In 1863 and 1864 Lie edited a magazine Illustreret Nyhedsblad. In 1870 he published Den Fremsynte, a powerful tale of the sea and superstitions centering on Northern Norway. In the following year he revisited Nordland and traveled into Finnmark.

Starting from 1874, the Norwegian Parliament had granted him an artist salary. Having obtained this small pension from the Government, he sought the greatest contrast he could find in Europe to the scenes of his childhood and started for Rome. For a time he lived in North Germany, then he moved to Bavaria, spending his winters in Paris. In 1882 he visited Norway for a time, but returned to the continent of Europe. His voluntary exile from his native land ended in the spring of 1893, when he settled at Holskogen, near Kristiansand. His works were numerous after that.

==Works==
In his works, Jonas Lie often sought to reflect in his writings the nature, folk life, and social spirit of the nation of Norway. His writing often dealt with family life in diverse settings, including portraying the social and intellectual restrictions on women of the educated classes. Lie was a versatile writer, liberal and modern, but also strongly tradition bound.

Among Lie's finest works must be considered Familien paa Gilje (1883) which was a striking document of the life of an officer's family, and the few options given to the daughters of such families.

His two collections of short stories called Trold involve the superstitions of the fishermen and coast commoners of northern Norway. The much anthologized short story Elias and the Draugh was included in a collection originally published by Gyldendal Norsk Forlag, and was reprinted by Roald Dahl in Roald Dahl's Book of Ghost Stories (1983).

==Personal life==
In 1860, he married his cousin Thomasine Henriette Lie (1833–1907). The couple had five children. Two died young; the others were diplomat Michael Strøm Lie (1862–1934) and writers Mons Lie (1864–1931) and Erik Røring Møinichen Lie (1869–1943). Jonas Lie was the uncle of the author Bernt Lie (1868–1916). Henriette Thomasine Lie was the aunt of Jonas Lie, the Norwegian-born American painter. His grandson, also named Jonas Lie, served as the Minister of Police under Norway's collaborationist Quisling government.

Jonas Lie died at Fleskum at Sandvika in 1908, less than a year after Thomasine's death.

==Legacy==
In 1904, the King of Norway awarded Lie the Grand Cross of the Order of St. Olav.

==Works in English translation==
- Little Grey (1873, translated by Mrs.

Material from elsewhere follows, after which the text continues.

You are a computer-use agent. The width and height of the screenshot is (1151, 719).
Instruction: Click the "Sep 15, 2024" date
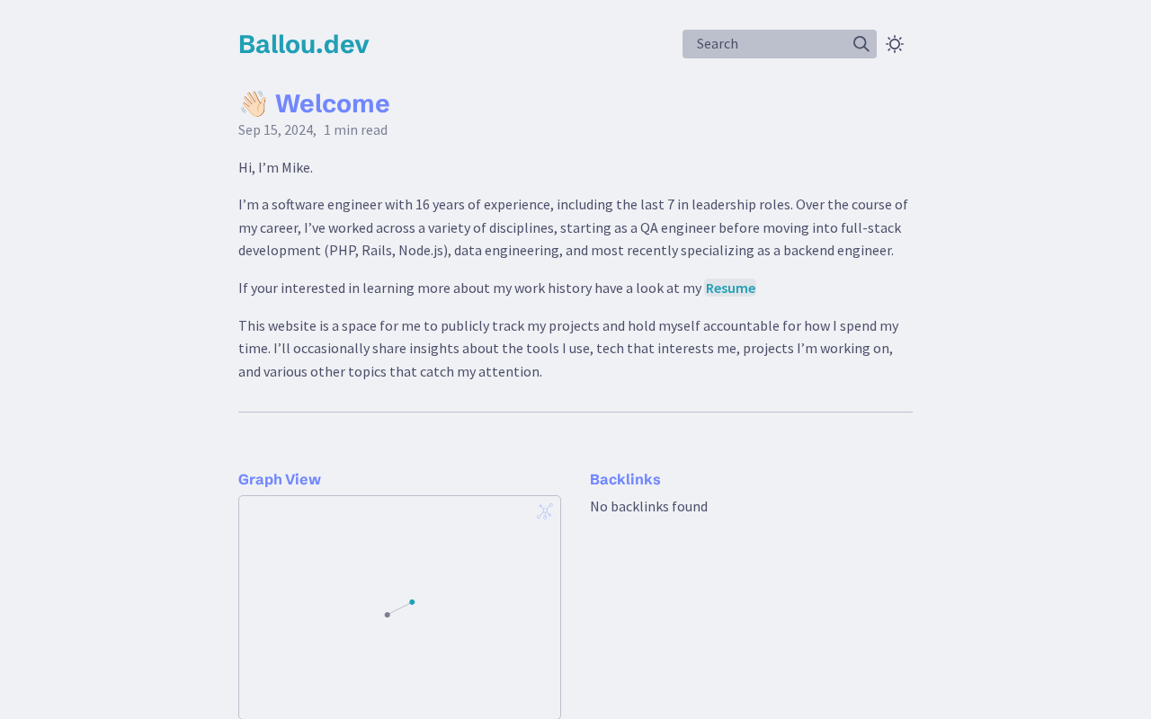276,130
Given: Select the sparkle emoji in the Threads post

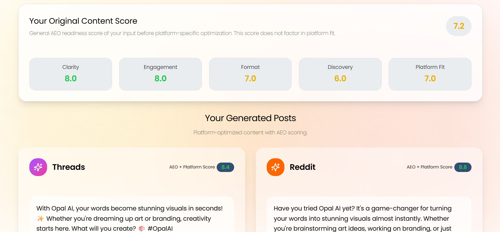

Arbuthnott).
- The Pilot and His Wife (1876, translated by Sara Chapman Thorp Bull; and again by G.L. Tottenham, 1877).
- The Barque Future (1879, translated by Sara Chapman Thorp Bull).
- The Commodore's Daughter (1892, translated by H.L. Brækstad and Gertrude Hughes).
- Weird Tales from Northern Seas (1893, translated by R. Nisbet Bain).
- The Visionary (1894, translated by Jessie Muir).
- One of Life's Slaves (1895).
- Niobe (1897, translated by H.L. Brækstad).
- Selected Stories and Poems (1914).
- The Family at Gilje (1920, translated by Samuel Coffin Eastman).
- The Seer & Other Norwegian Stories (1990, translated by Brian Morton & Richard Trevor).